--- Start of Raw records ---

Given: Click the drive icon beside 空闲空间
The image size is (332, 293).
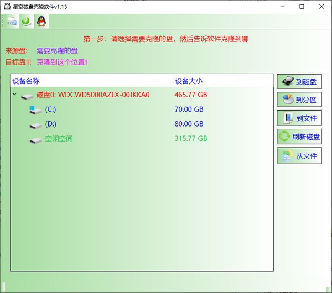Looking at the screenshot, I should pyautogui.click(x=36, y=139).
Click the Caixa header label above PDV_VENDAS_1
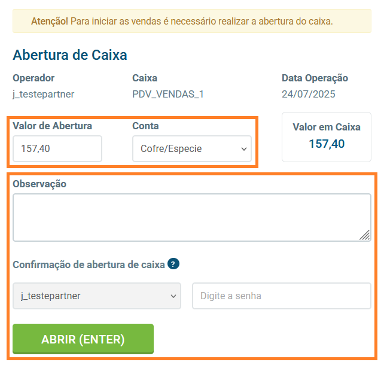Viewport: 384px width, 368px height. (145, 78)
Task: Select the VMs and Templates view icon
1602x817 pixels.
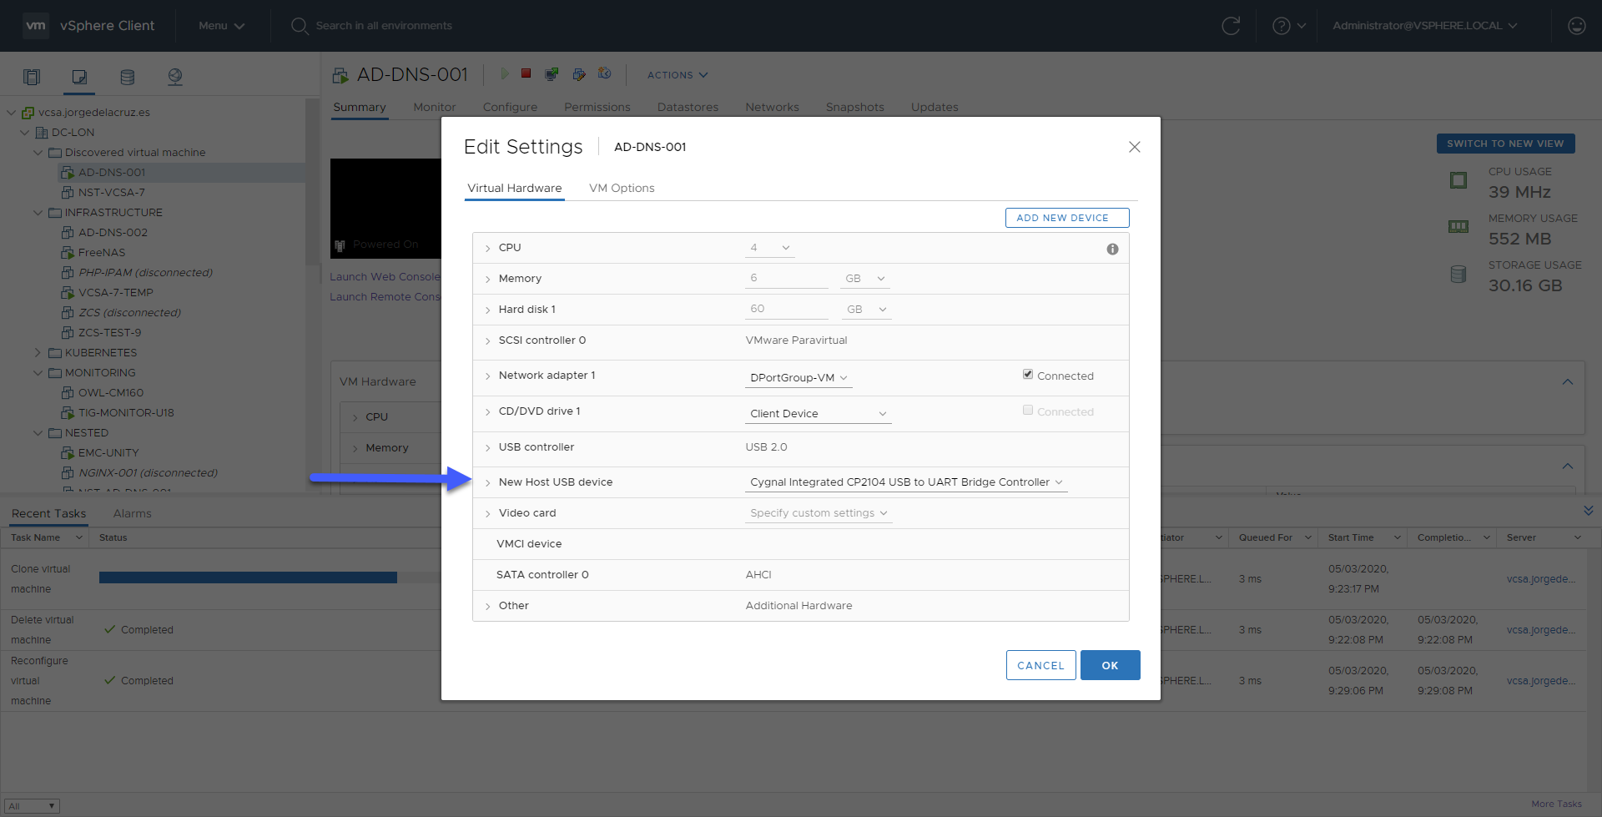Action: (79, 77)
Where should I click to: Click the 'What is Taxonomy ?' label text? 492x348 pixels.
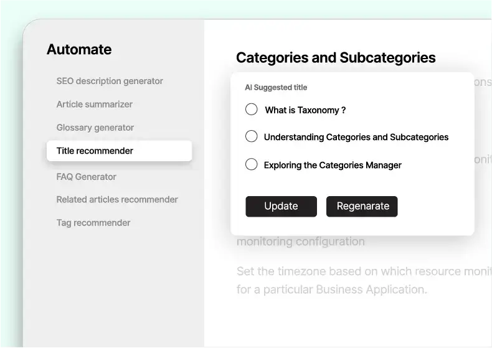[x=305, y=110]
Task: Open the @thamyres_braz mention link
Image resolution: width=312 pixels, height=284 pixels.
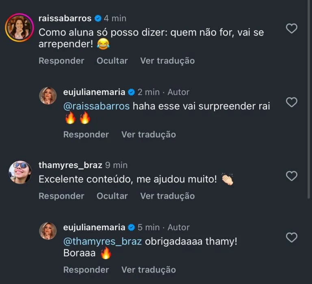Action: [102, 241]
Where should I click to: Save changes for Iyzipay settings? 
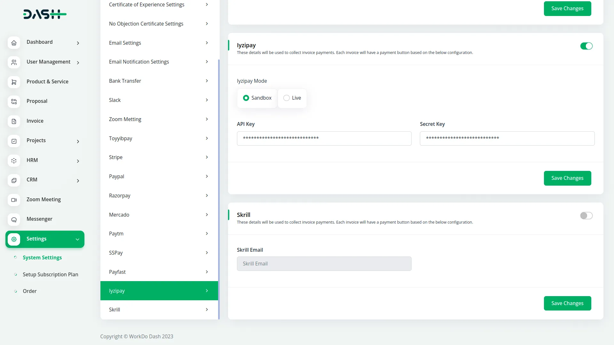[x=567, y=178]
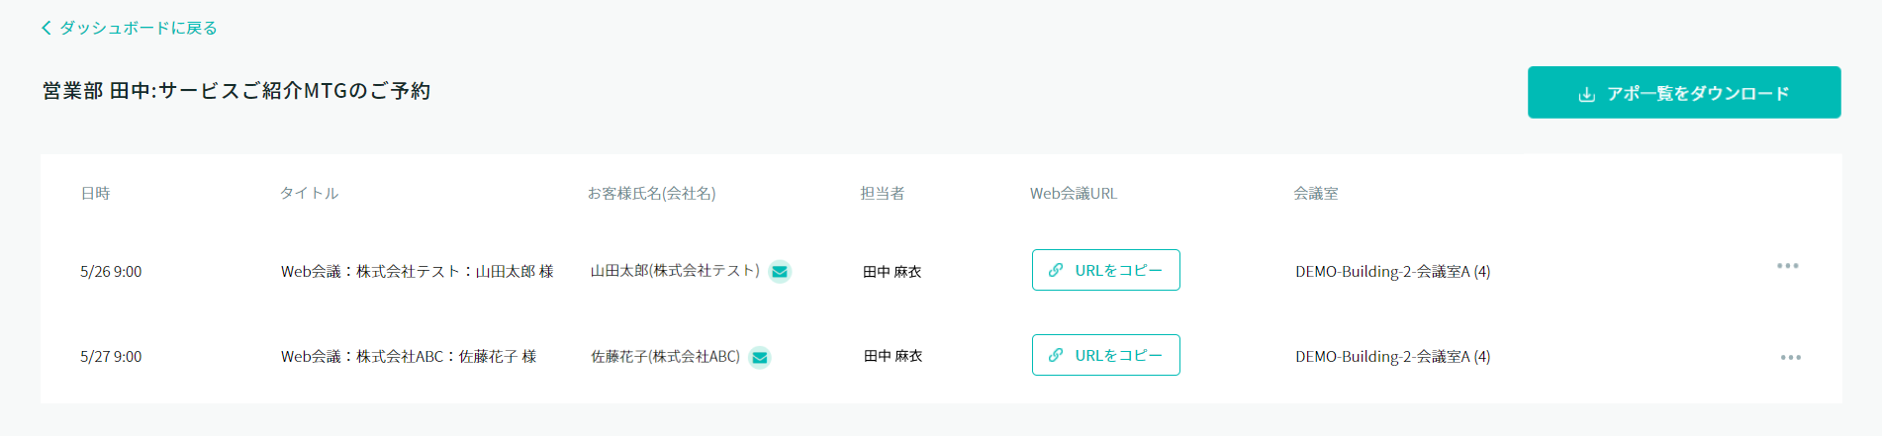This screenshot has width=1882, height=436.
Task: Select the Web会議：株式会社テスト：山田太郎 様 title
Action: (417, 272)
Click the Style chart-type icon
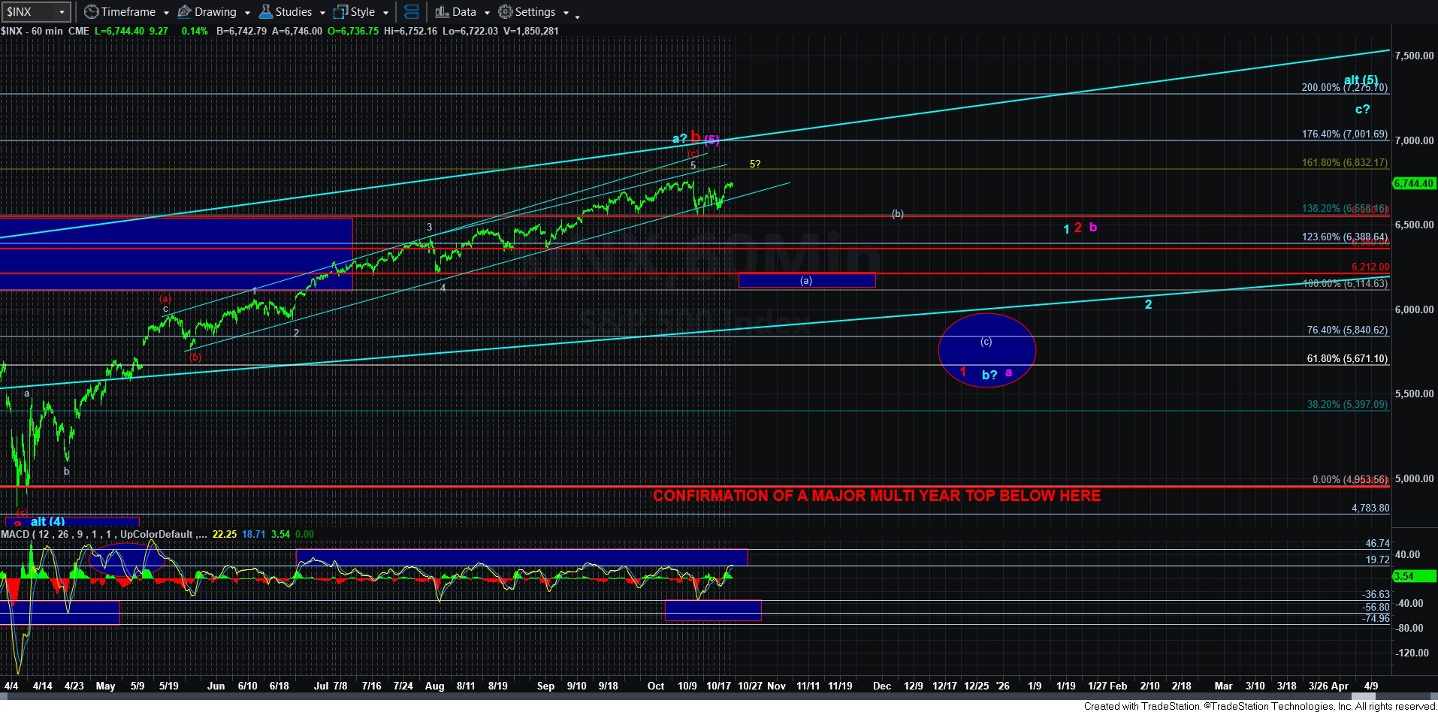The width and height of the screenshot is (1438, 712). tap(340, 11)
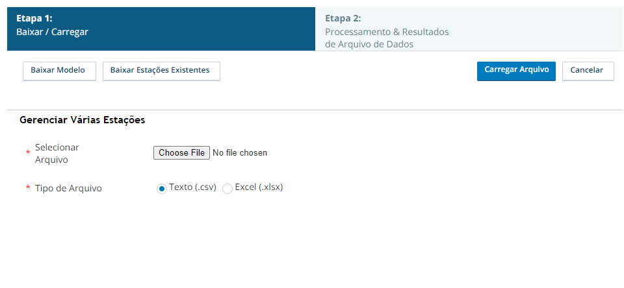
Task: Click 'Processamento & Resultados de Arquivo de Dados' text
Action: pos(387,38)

--- End of Raw records ---

*What to do*
Give every line of the entries above as a numbered list, skipping blank lines and leaving out the pictures.

*Final result*
1. Given: Click the drive icon beside 空闲空间
2. The image size is (332, 293).
3. Looking at the screenshot, I should pyautogui.click(x=36, y=139).
4. Click the Caixa header label above PDV_VENDAS_1
5. Viewport: 384px width, 368px height. (145, 78)
6. Task: Select the VMs and Templates view icon
7. 1602x817 pixels.
8. Action: (79, 77)
9. Where should I click to: Click the 'What is Taxonomy ?' label text? 492x348 pixels.
10. [x=305, y=110]
11. Task: Open the @thamyres_braz mention link
12. Image resolution: width=312 pixels, height=284 pixels.
13. Action: [102, 241]
14. Where should I click to: Save changes for Iyzipay settings? 
15. [x=567, y=178]
16. This screenshot has width=1882, height=436.
17. Task: Select the Web会議：株式会社テスト：山田太郎 様 title
18. Action: (417, 272)
19. Click the Style chart-type icon
20. The width and height of the screenshot is (1438, 712). tap(340, 11)
21. Task: Click 'Processamento & Resultados de Arquivo de Dados' text
22. Action: pos(387,38)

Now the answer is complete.